Today in Frankfurt the General Meeting of Deutsche Bank took place, more than nine thousands shareholders signed in for the event. At the very heart of the discussion there was the 2020 plus strategy agenda, the program has been discussed throughout the past years with also some extreme options considered, such as the exit of the firm from the investment banking industry. Alongside the topics related to the future strategy the result of the 2015 strategy have been presented and an important part of the presentation has been dedicated to the latest litigation for misconducts that have shaken the banking sector.
Looking at the past four out of six goals from the previous plan have been reached by DB management, the firm have experienced an increase of capital strength (result supported also by the first ECB stress tests) and a more efficient network, with a more focused approach on the company’s core areas (investment banking, corporate and private banking, retail banking and asset and wealth management).
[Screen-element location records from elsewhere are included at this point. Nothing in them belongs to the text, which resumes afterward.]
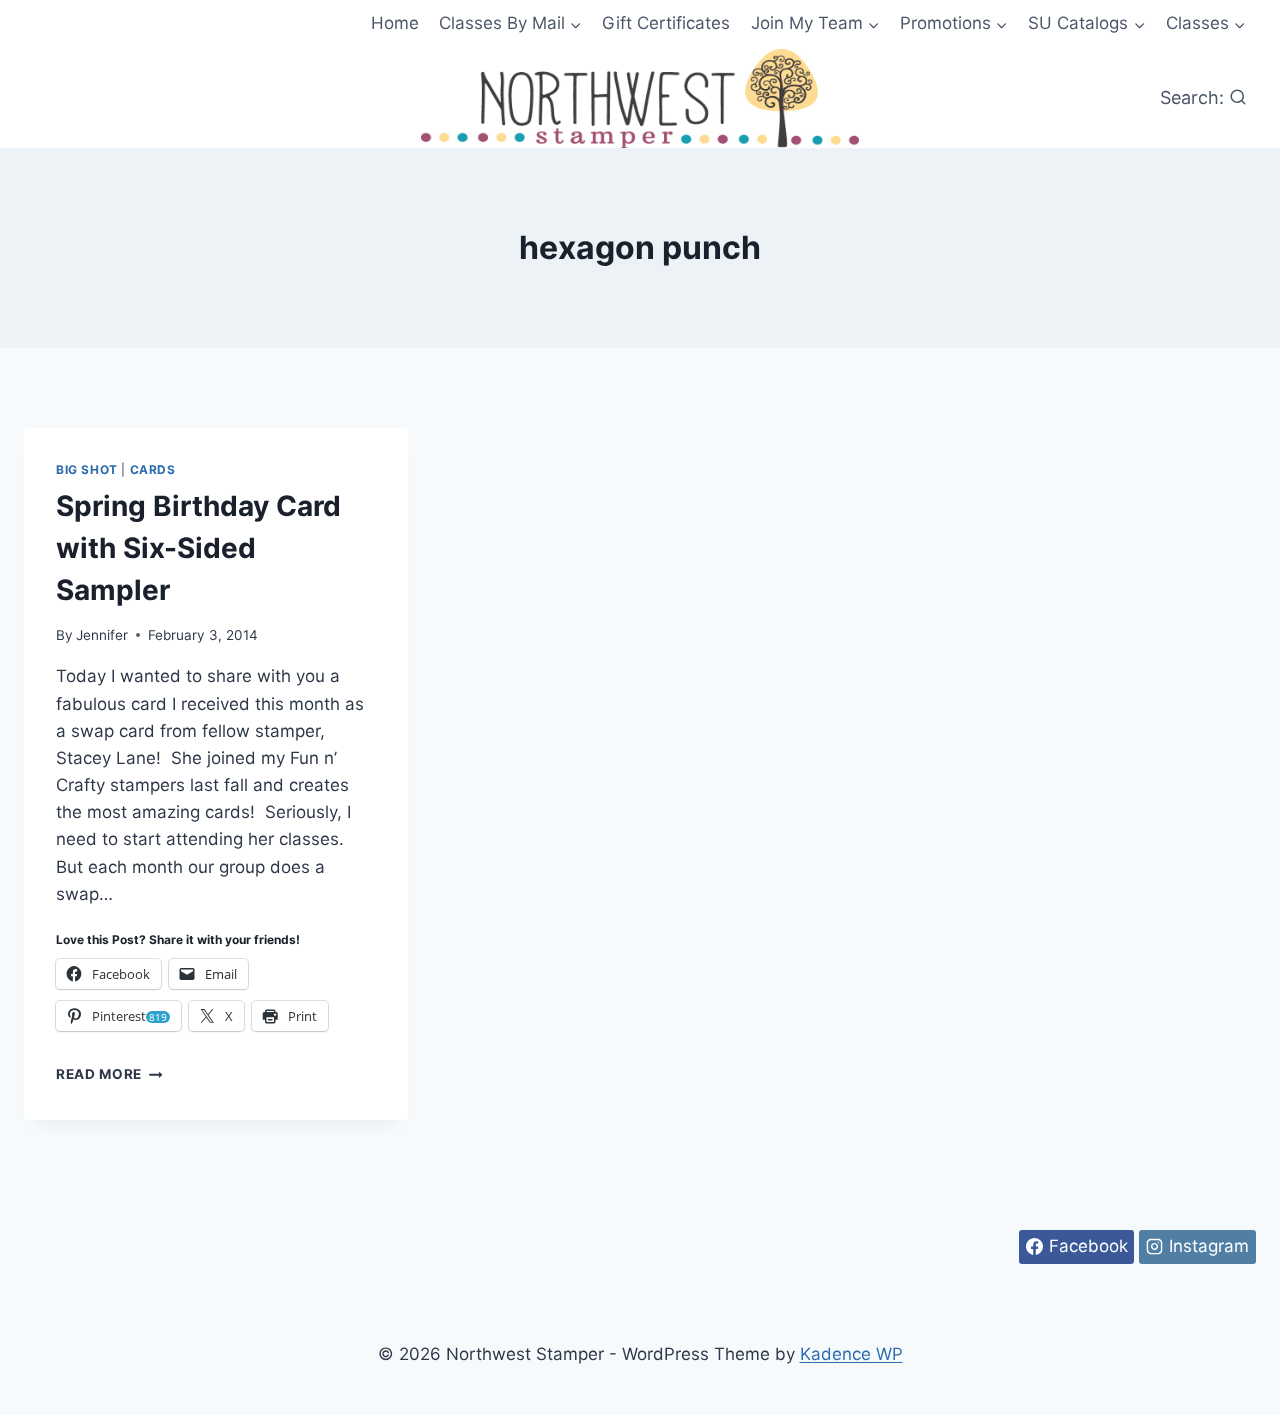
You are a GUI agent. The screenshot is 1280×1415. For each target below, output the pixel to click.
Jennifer (102, 635)
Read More (109, 1074)
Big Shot (87, 469)
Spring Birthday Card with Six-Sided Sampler (198, 548)
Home (395, 23)
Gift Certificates (666, 23)
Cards (153, 469)
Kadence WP (851, 1354)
The management in 2012 has also launched a cultural change programme that is showing its first results, however fraudulent behaviours from employees are still taking place and they are generating a big chunk of the legal fees. Costs and legal fees are the areas where the management missed the expected improvement and they are the bridge between the past and the future strategies. For the future DB is expecting to tackle even harder its costs structure with a reduction of the IB division balance sheet and the closure of some branches around the world in order to allow a better focus on attractive areas. On the retail banking side the company is planning to split up Deutsche retail division and Deutsche PostBank given the low level of synergies between the two customer clusters and new capital legislation.
The Management has been put under pressure by unsatisfied shareholders judging results not in line with their expectations. The Co-CEO Anshu Jain in now the direct supervisor of the restructuring plan, which will follow the pillars of the new strategy plan as defined in the meeting. Management have been incapable of securing a good stock return the last year. Deutsche Bank’s shares are one of the worst performers among peer in the last year. The new strategy will require a massive €3.5bn cost-cutting program.
Financial performance of 2014 as also been presented to the shareholders, DB has hugely increased its pre-taxes and after-taxes results for the period with an improvement in revenues in all the core business areas but the achievements are also due to a decrease in legal fees and loan-loss-provisions for the previous period. However in the first quarter of this year litigation expenses are already bouncing back to historical highs mainly for the LIBOR and exchange rates scandal.